What you are taking for Granted about First Impressions

Imagine, you have a new colleague at work and your impression of that person is not very favorable. A few weeks later, you meet your colleague at a party and you realize he is actually a very nice guy.”

The above illustration was given by Bertram Gawronski, a Social Psychologist and Professor of Psychology at the University of Texas at Austin. The question that arises at this point is whether your first impression of your new colleague changes.

Gawronski says that although you know your first impression was wrong, your gut response to your new colleague will be influenced by your new experience only in contexts that are similar to the party. Your first impression will still dominate in all other contexts.

According to Gawronski, this is a result of our brain storing expectancy-violating experiences as exceptions-to-the-rule, such that the rule is treated as valid except for the specific context in which it has been violated.

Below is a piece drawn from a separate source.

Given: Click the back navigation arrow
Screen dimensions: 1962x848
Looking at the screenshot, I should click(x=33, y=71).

The above illustration confirms that while the opportunity to change one’s first impression exists, it’s incredibly hard and takes a long time. Time that is undoubtedly taken away from more valuable pursuits.

7 Seconds to Relationship Gold

First impressions are the fundamental drivers of our relationships, says Professor Frank Bernieri of Oregon State University. Studies have shown that you only have a few seconds to determine whether the person in front of you is a friend or foe. This is referred to as “thin-slicing ”

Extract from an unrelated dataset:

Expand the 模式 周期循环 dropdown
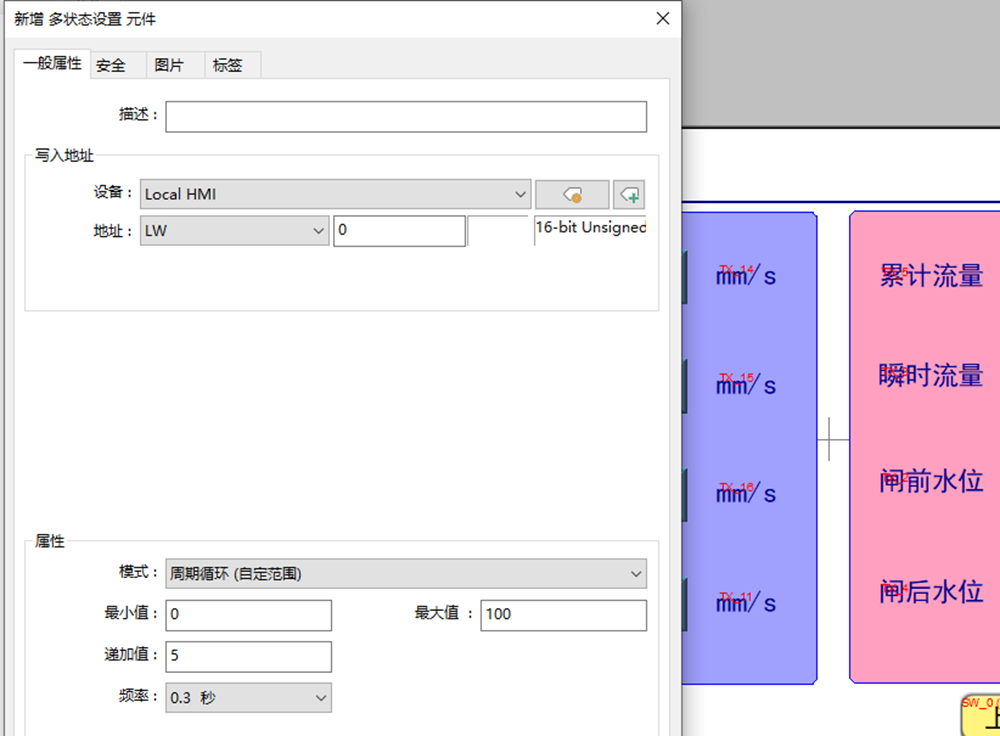Screen dimensions: 1000x736 (x=405, y=573)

“Thin-slicing is not an exotic gift. It is a central part of what it means to be human. We thin-slice whenever we meet a new person or have to make sense of something quickly or encounter a novel situation. We thin-slice because we have to, and we come to rely on that ability because there are lots of situations where careful attention to the details of a very thin slice, even for no more than a second or two, can tell us an awful lot.”                                                ~ Malcolm Gladwell, Blink

Experts say that when it comes to first impressions, the thin slice takes about 7 seconds. With that in mind, here are seven areas that you have total control over that must be prepared for a powerful and positive first 7-second showing.

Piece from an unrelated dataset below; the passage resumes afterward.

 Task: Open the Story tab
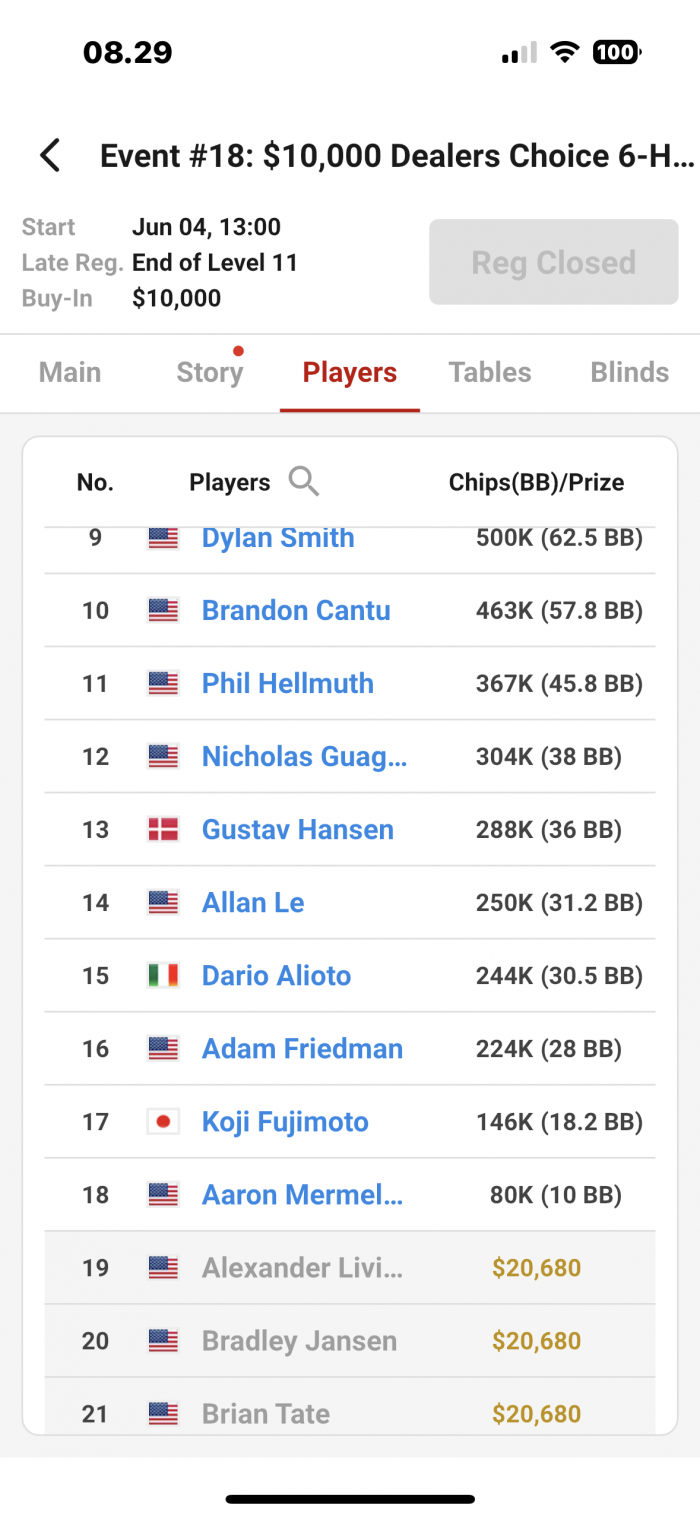(210, 372)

1. Your smile should communicate authentic interest, warmth and confidence. Don’t smile because you know you have to i.e. the ‘habit smile.’ Don’t go overboard with it either.

2. Your eyes should be focused on who you’re speaking to but should not subject them to an ‘I can see into the depths of your soul’ moment.

3. Your handshake should be firm, warm and dry. It should not be inspired by dead fish – the limp shake or by Arnold Schwarzenegger – the terminator shake. Nor should it channel a cheerleading routine – the finger tip shake or assume familiarity prior to it being earned – the two-handed shake/the too close shake.

4. Your voice should convey authority, self-confidence and positivity, not arrogance or indifference.

5. Your listening skills should reflect that two people are having an engaged conversation.

6. Your posture and attitude should be open and non-confrontational.

7. Your attire, in addition to being situationally appropriate, should enhance the words coming out of your mouth and your body language and not be in competition or in stark contrast to them. Never forget that shoes are also part of the attire.

What’s on the outside counts. Initially at least.Your time is valuable. Don’t use it trying to make a good second impression. That time may well be wasted. Within you lies the power and control to get it right the first time.